Short problem: Present the lines of the records below as a numbered list, skipping any blank lines. Omit the pictures.

**** Dataset records ****

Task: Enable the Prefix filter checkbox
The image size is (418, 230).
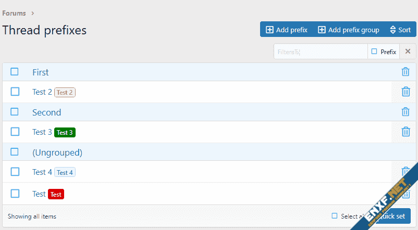Action: [374, 52]
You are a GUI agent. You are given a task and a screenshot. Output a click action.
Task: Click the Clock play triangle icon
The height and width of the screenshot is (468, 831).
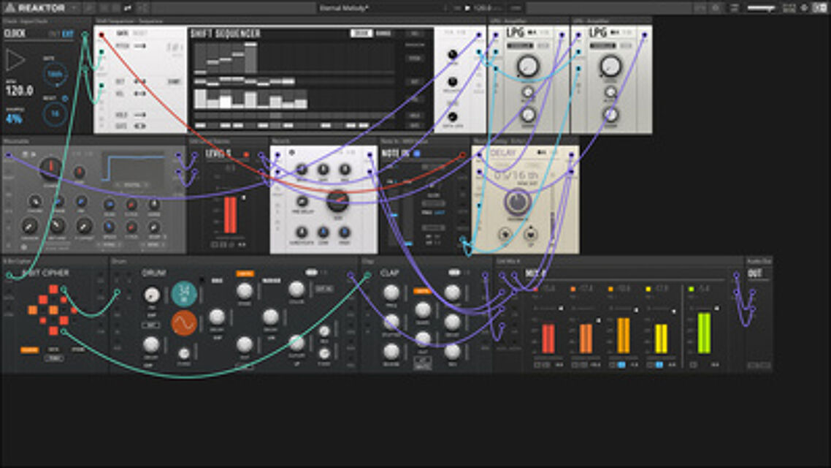(x=15, y=60)
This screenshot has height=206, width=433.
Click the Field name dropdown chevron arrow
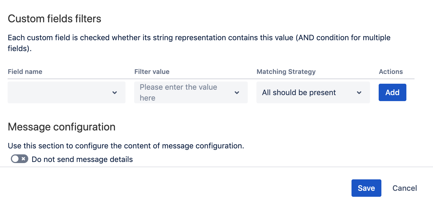tap(115, 93)
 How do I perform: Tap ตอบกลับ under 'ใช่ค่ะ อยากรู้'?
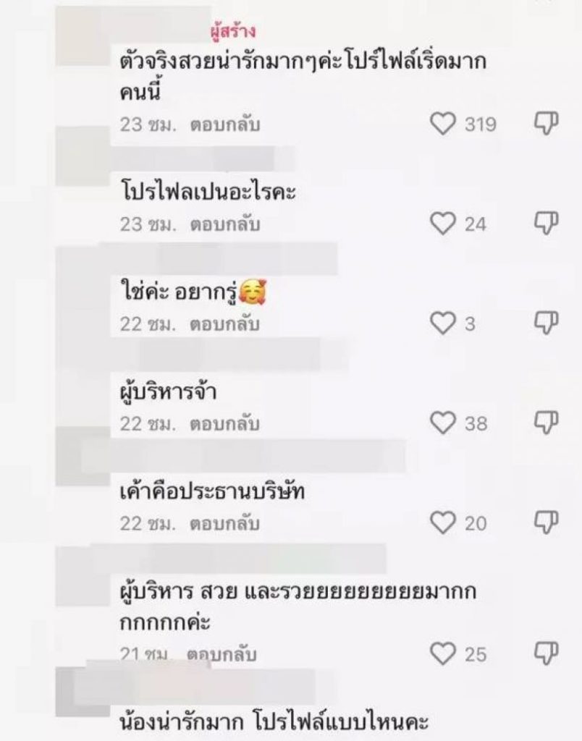224,324
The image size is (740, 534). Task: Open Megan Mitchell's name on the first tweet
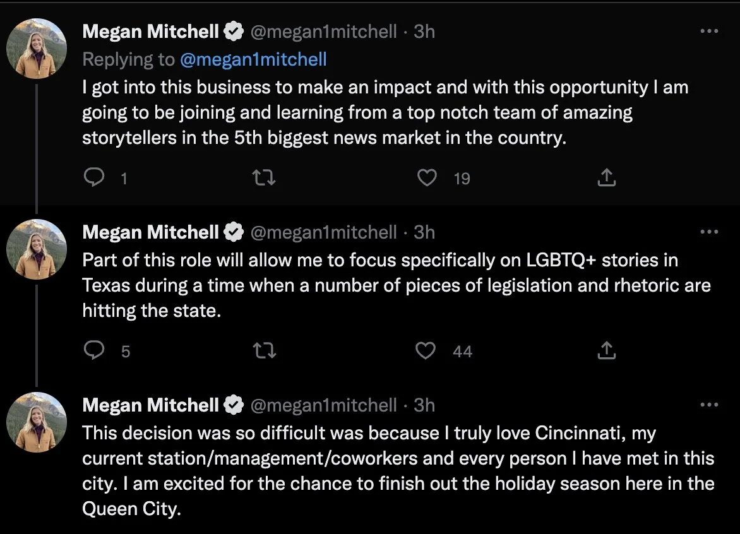(150, 31)
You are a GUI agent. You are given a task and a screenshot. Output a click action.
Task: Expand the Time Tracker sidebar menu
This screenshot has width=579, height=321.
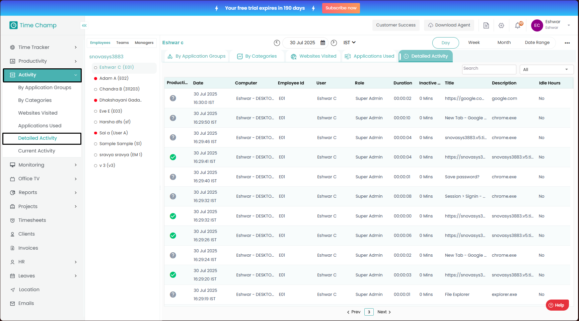coord(44,47)
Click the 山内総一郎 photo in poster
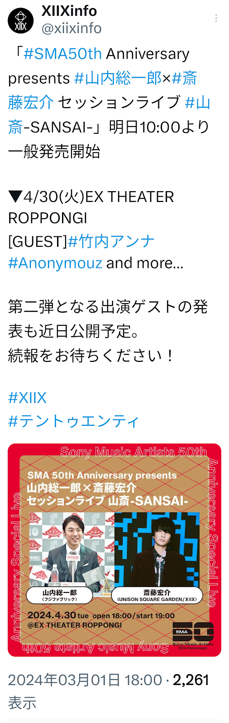Image resolution: width=229 pixels, height=723 pixels. 72,549
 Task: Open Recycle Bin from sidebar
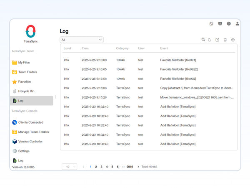click(x=26, y=91)
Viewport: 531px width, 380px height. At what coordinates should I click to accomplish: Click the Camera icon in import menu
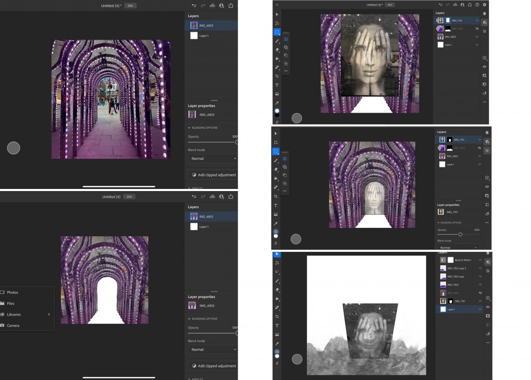[3, 325]
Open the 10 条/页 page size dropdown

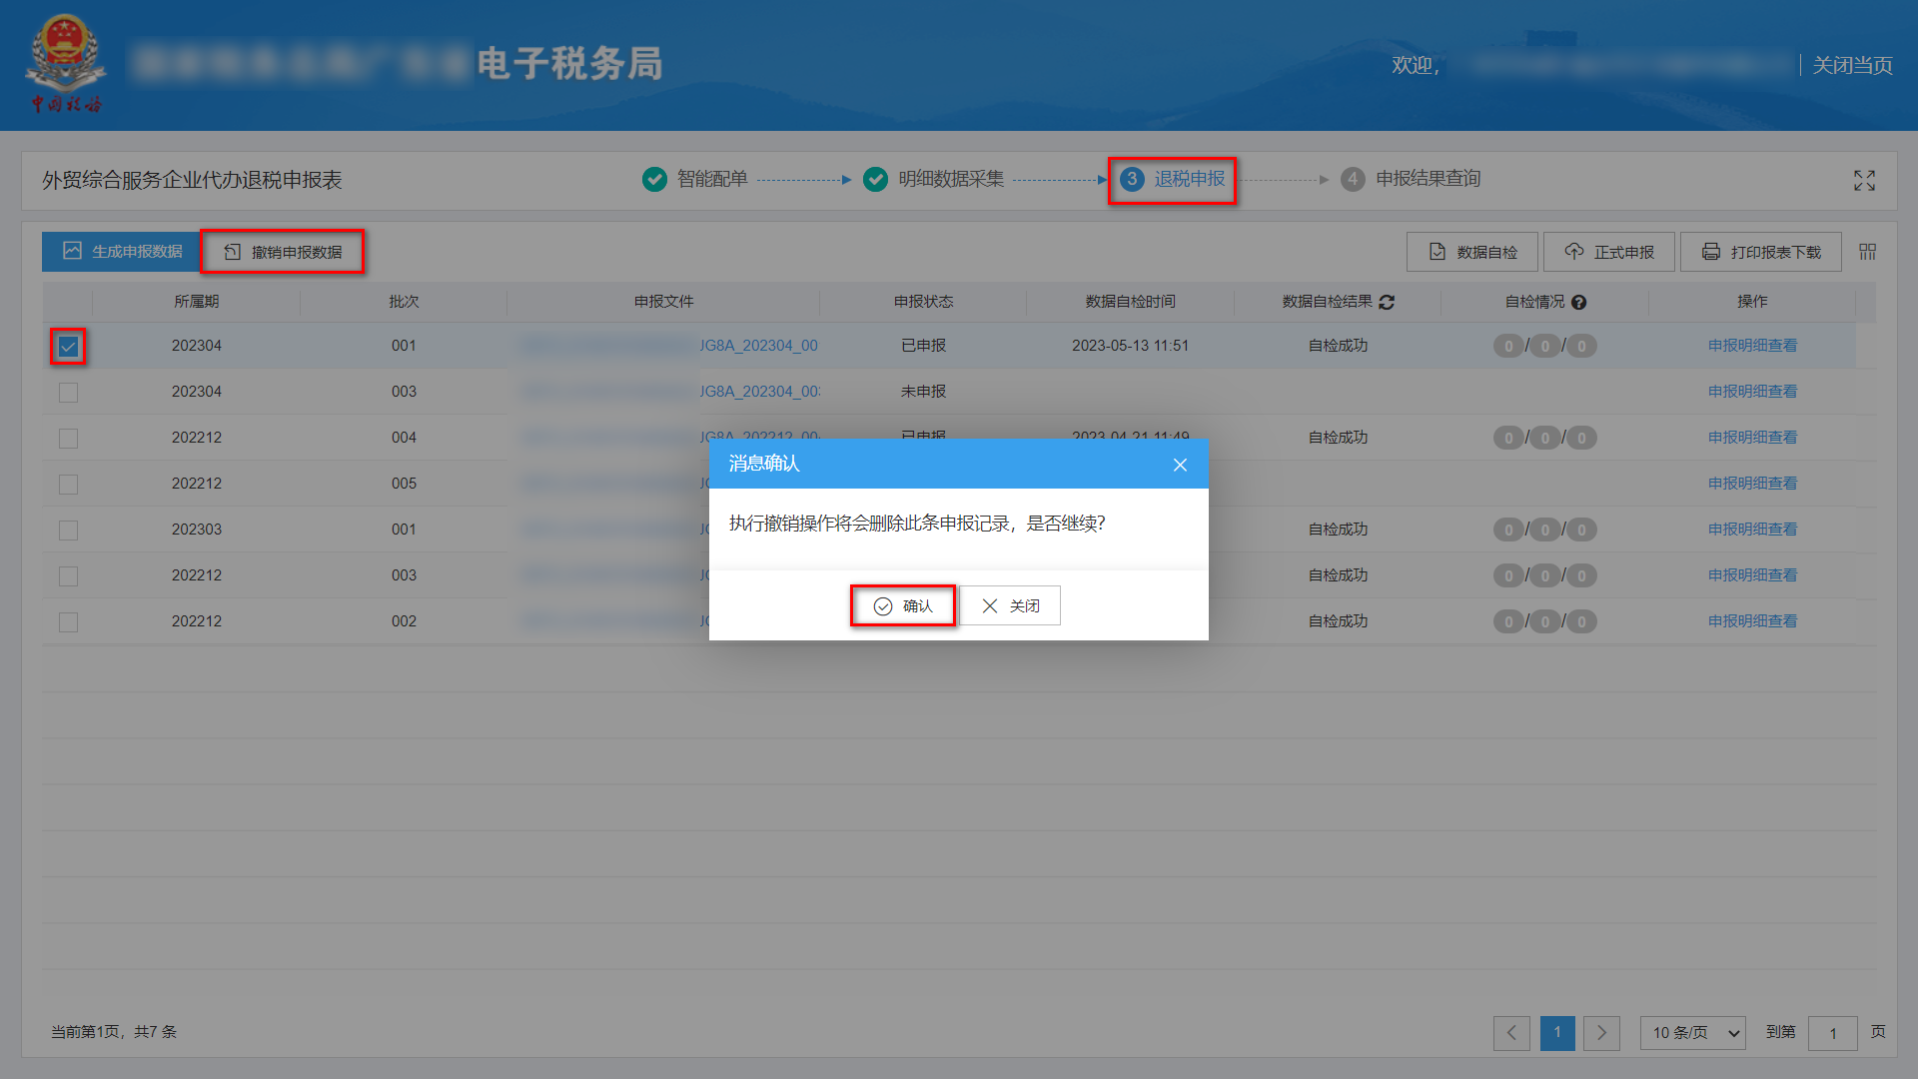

****

The answer:
1. Task: Enable the Prefix filter checkbox
2. The image size is (418, 230).
3. Action: [374, 52]
4. You are a GUI agent. You are given a task and a screenshot. Output a click action.
5. Task: Click the Clock play triangle icon
6. The height and width of the screenshot is (468, 831).
7. (x=15, y=60)
8. This screenshot has height=206, width=433.
9. Click the Field name dropdown chevron arrow
10. tap(115, 93)
11.  How do I perform: Tap ตอบกลับ under 'ใช่ค่ะ อยากรู้'?
12. 224,324
13. The image size is (740, 534). Task: Open Megan Mitchell's name on the first tweet
14. (150, 31)
15. You are a GUI agent. You are given a task and a screenshot. Output a click action.
16. Task: Expand the Time Tracker sidebar menu
17. This screenshot has width=579, height=321.
18. coord(44,47)
19. Click the 山内総一郎 photo in poster
20. Image resolution: width=229 pixels, height=723 pixels. 72,549
21.  Task: Open Recycle Bin from sidebar
22. click(x=26, y=91)
23. Viewport: 531px width, 380px height. At what coordinates should I click to accomplish: Click the Camera icon in import menu
24. [3, 325]
25. Open the 10 条/页 page size dropdown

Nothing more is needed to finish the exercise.